Our colleges are hidebound by an ancient charter in which three elements were involved—the British Liberal Party, the Irish Catholic Hierarchy and the Board of Education. Two of these bodies are defunct and the third has moved on to some degree from where it was and does not necessarily reflect today quite the same attitude it had 60 years ago. To have a body incapable of changing anything and vulnerable to any kind of unrest is a very dangerous situation. I am afraid that the pace of change within the universities is simply too slow. The mechanics of the system are too slow. The interests built into the system resist change. The Governing Body, constituted as our governing bodies are, with an Academic Council constituted as ours is, is unlikely to welcome and press forward for reforms that would, in fact, totally change its character and lead to the disappearance of more than half the members and a changed system of representation.

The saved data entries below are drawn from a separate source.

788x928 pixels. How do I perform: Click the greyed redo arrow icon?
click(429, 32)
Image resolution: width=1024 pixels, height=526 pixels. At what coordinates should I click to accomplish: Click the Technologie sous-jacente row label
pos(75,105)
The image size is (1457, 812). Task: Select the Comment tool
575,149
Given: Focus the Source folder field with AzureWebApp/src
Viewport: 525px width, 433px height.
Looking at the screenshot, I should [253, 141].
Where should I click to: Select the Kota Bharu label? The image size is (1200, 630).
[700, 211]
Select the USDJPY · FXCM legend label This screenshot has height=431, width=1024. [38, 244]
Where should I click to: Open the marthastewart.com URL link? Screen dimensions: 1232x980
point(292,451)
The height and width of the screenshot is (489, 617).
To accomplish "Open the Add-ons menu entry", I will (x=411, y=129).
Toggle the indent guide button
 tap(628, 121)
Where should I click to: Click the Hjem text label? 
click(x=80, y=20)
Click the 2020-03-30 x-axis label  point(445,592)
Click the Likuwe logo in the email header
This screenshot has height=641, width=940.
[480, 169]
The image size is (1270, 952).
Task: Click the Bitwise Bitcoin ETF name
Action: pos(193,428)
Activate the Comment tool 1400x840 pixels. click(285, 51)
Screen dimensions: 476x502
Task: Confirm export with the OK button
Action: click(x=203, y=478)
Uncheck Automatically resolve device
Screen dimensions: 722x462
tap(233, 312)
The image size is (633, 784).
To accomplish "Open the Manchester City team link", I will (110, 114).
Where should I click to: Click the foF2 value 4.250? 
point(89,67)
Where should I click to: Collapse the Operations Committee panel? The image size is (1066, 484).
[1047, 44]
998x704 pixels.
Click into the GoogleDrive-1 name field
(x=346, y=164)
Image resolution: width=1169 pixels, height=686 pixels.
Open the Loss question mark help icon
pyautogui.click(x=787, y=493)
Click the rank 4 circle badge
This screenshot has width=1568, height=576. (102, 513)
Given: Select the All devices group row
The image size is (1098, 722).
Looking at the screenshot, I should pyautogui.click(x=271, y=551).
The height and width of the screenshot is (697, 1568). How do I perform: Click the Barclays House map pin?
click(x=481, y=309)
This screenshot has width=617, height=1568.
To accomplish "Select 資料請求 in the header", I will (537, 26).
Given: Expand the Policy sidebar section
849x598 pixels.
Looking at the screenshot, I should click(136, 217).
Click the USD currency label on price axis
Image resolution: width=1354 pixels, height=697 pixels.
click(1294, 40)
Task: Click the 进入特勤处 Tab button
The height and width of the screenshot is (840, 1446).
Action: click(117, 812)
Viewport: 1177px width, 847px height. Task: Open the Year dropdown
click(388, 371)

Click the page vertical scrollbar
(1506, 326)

The pace at which this House has been busy reforming itself over the past 20 or 30 years confirms this. To leave reform to a body itself is to court very slow results indeed. In our case we have no alternative because nobody can reform us except ourselves. With other bodies there is some possibility of pressure from outside reforming them. It is important that the Higher Education Authority should have a function in this matter and, if Deputy Thornley's amendment is not accepted, the authority may be slow to intervene in these matters, may feel it has not got any legal function and, while it is an ad hoc body, and probably feels free to do what it likes, once it has legal functions defined, it may become more inhibited and the colleges may very well say: “That is all very well, but what has it got to do with you? There is nothing in this Bill about structural reform. Your job is to get more money for us.” In the absence of this amendment I fear the authority will be inhibited in this respect and I do not think that that is the intention of the Minister.
The purpose of the Bill is to set up an Authority to assist in the development of higher education generally. I would, therefore, press the Minister very strongly, in the light of my experience, on the dangerous situation in the NUI colleges, and because of the rigidity of their structures, pending any reform, to accept this amendment so that the process of reform may be speeded up. There is no power to enforce reform. That would be undesirable. These are matters the colleges will ultimately have to agree amongst themselves, but it gives them a function in pushing them in the right direction, and the right to go to the colleges and ask for information as to their thinking on reform and recommend to the Government what changes in legislation may be necessary to secure reform. It is important that the HEA should play this role. The ad hoc body has done this. It has retained representation from the Irish Federation of University Teachers on the structure of reform. I was associated with Deputy Thornley in some submissions in that respect. When it is a statutory body I am worried that it will feel precluded from pursuing this matter further and the possibility of the Authority helping the process along by being a channel of communication and a pressure between the universities and the Minister, with a view to getting reforms, I am afraid that this channel might dry up and I would, therefore, strongly support Deputy Thornley's amendment.